* **Data to process**

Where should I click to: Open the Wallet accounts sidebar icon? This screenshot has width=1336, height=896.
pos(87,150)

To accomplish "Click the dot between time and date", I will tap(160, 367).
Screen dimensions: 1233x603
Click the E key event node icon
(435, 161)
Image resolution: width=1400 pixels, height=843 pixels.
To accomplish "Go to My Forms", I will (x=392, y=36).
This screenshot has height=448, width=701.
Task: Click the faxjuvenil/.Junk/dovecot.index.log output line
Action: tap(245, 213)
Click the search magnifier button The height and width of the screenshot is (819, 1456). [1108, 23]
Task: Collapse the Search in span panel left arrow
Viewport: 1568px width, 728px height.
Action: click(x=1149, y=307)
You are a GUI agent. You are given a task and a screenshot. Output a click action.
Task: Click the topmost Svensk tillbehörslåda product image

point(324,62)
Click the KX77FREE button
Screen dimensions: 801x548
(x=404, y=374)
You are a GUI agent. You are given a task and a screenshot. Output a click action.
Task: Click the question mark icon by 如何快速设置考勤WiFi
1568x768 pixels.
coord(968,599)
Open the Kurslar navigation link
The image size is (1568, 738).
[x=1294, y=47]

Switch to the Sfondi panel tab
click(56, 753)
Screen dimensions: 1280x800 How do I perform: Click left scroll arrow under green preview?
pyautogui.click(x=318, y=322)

* **Exercise directions**
All lines from the records above should be copied exactly.

* **Solution to this exercise**
Where should I click to: Open the Wallet accounts sidebar icon? This screenshot has width=1336, height=896.
pos(87,150)

To accomplish "Click the dot between time and date", I will tap(160, 367).
Screen dimensions: 1233x603
Click the E key event node icon
(435, 161)
Image resolution: width=1400 pixels, height=843 pixels.
To accomplish "Go to My Forms", I will (x=392, y=36).
This screenshot has height=448, width=701.
Task: Click the faxjuvenil/.Junk/dovecot.index.log output line
Action: tap(245, 213)
Click the search magnifier button The height and width of the screenshot is (819, 1456). [1108, 23]
Task: Collapse the Search in span panel left arrow
Viewport: 1568px width, 728px height.
Action: click(x=1149, y=307)
You are a GUI agent. You are given a task and a screenshot. Output a click action.
Task: Click the topmost Svensk tillbehörslåda product image

point(324,62)
Click the KX77FREE button
Screen dimensions: 801x548
(x=404, y=374)
You are a GUI agent. You are given a task and a screenshot. Output a click action.
Task: Click the question mark icon by 如何快速设置考勤WiFi
1568x768 pixels.
coord(968,599)
Open the Kurslar navigation link
The image size is (1568, 738).
[x=1294, y=47]

Switch to the Sfondi panel tab
click(56, 753)
Screen dimensions: 1280x800 How do I perform: Click left scroll arrow under green preview?
pyautogui.click(x=318, y=322)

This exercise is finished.